Exercise: Only the pictures are to be omitted; every entry beneath should otherwise be duplicated exactly.

Excerpted records:

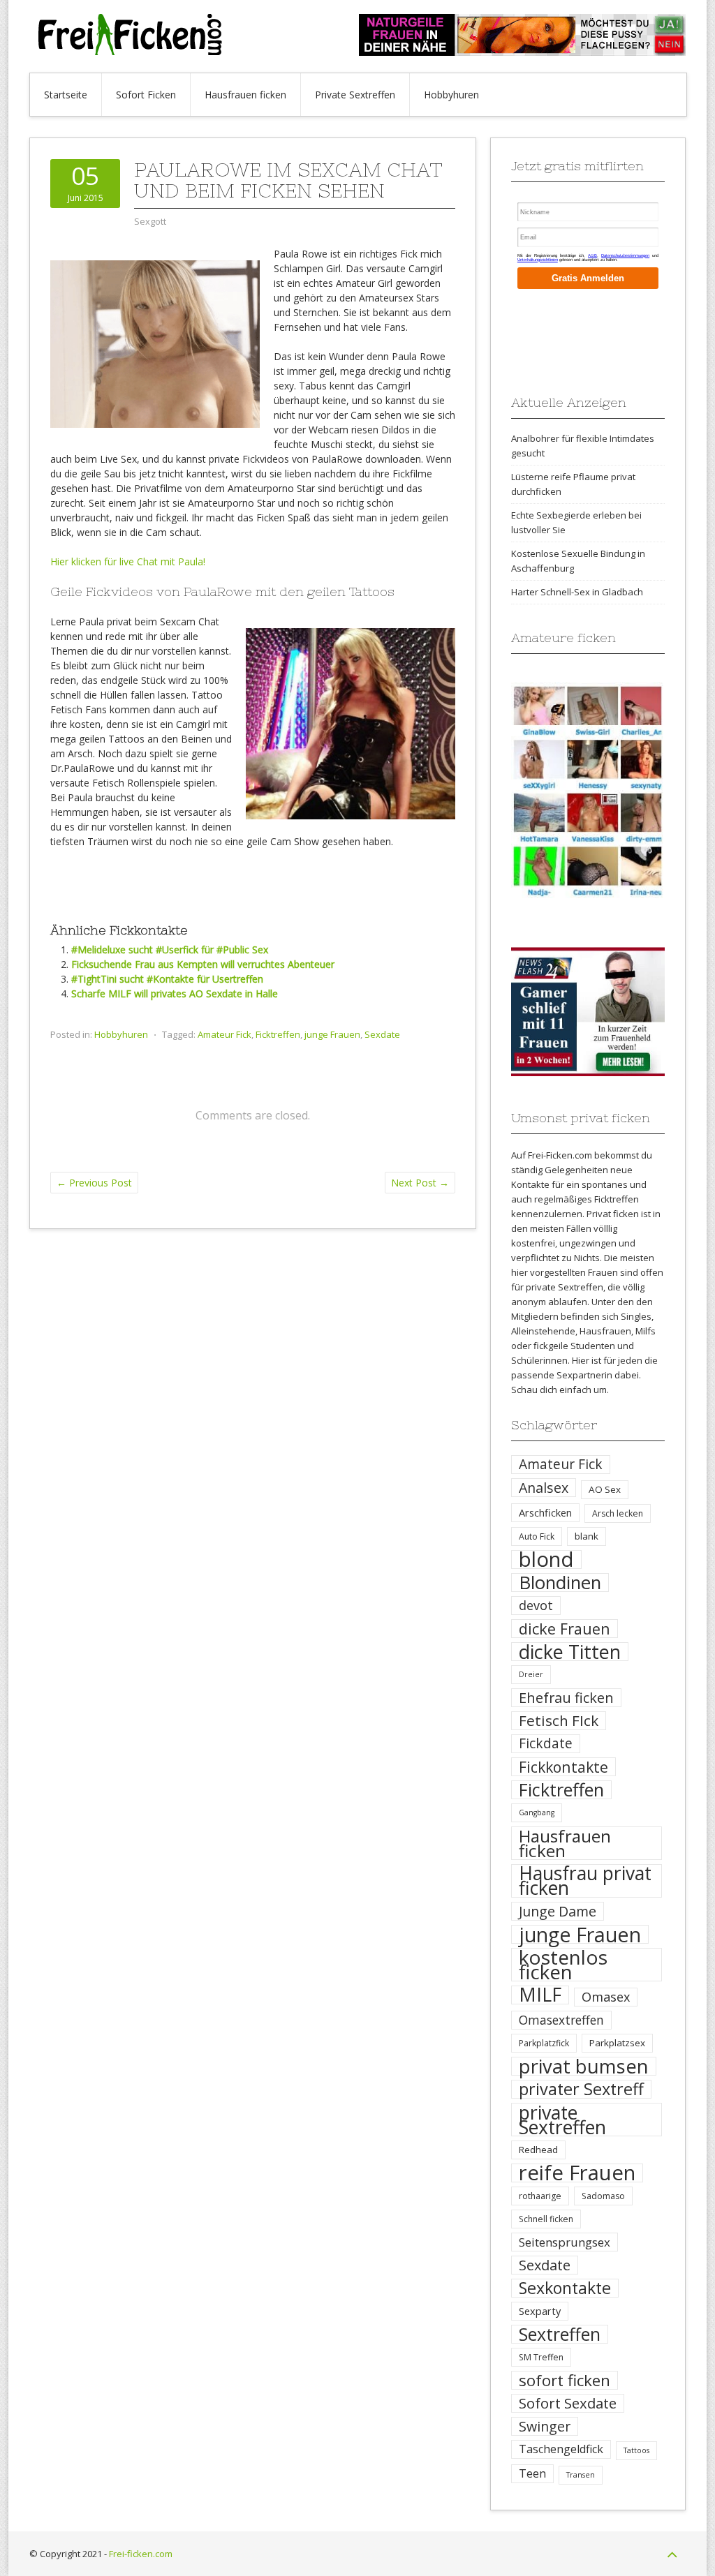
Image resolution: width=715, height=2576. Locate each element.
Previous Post (94, 1182)
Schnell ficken (546, 2219)
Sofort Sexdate (568, 2403)
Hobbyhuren (451, 94)
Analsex (543, 1487)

Exercise response:
Image resolution: width=715, height=2576. Locate each element.
Previous Post (94, 1182)
Schnell ficken (546, 2219)
Sofort Sexdate (568, 2403)
Hobbyhuren (451, 94)
Analsex (543, 1487)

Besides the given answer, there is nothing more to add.